2024-10-31T04:57:11.333Z #####.###.### NSX 4005709 LOAD-BALANCER [nsx@6876 comp="nsx-edge" subcomp="lb" s2comp="lb" level="ERROR" errorCode="EDG9999999"] [########-####-####-####-########] upstream prematurely closed connection while reading response header from upstream, client: ##.##.##.##, server: , request: "POST ########## HTTP/1.1", upstream: "http://##.##.##.##:##/####/", host: "#######.##.##"
VMware NSX
This issue can occur when HTTP keepalive is used between the LB and the backend servers.
If the keepalive timeout is exceeded on the backend server, the TCP connection will be closed by the server.
If an additional HTTP request from the LB arrives immediately after the backend server closes the TCP connection, the backend server cannot respond to it and the LB returns the 502 Bad Gateway to the client.
From NSX native LB perspective, HTTP keepalive is used when the "server keepalive" is enabled on the application profile or "TCP multiplexing" is enabled on the server pool.
When server keepalive is enabled, LB disconnects both the TCP connection with the backend server and the TCP connection with the client when the idle timeout of the application profile expires.

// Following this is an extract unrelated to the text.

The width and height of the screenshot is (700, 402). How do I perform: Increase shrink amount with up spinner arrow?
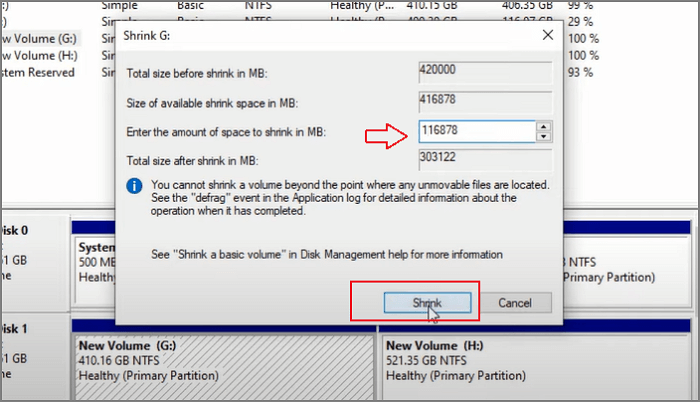coord(543,126)
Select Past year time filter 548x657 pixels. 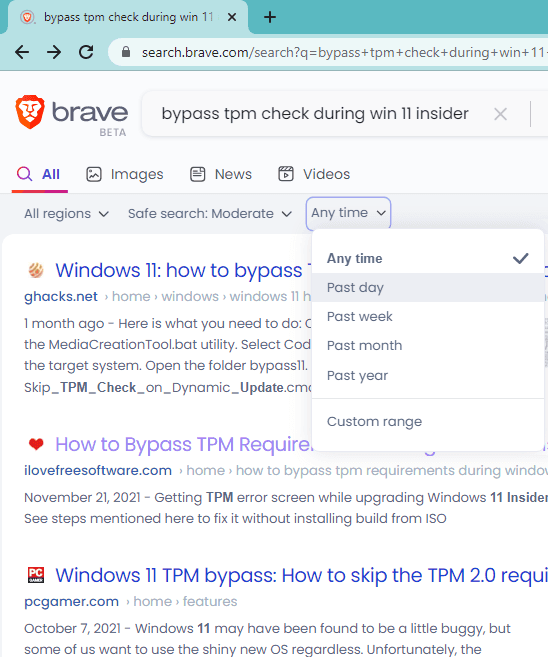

When TCP multiplexing is enabled, LB does not disconnect the TCP connection with the backend server.
If the server keepalive is enabled on application profile which associated to the VIP, set the keepalive timeout value on the backend servers larger than the idle-timeout value of the application profile.
This will make sure timed out TCP connections are always closed by the LB, preventing the corner cases mentioned in the section above.
If the TCP multiplexing is enabled on the server pool which associated to the VIP, this issue cannot be completely prevented due to the current design of NSX LB.
However, by setting the keepalive timeout to a large enough value on the backend servers, the occurrence of this issue can be made very unlikely.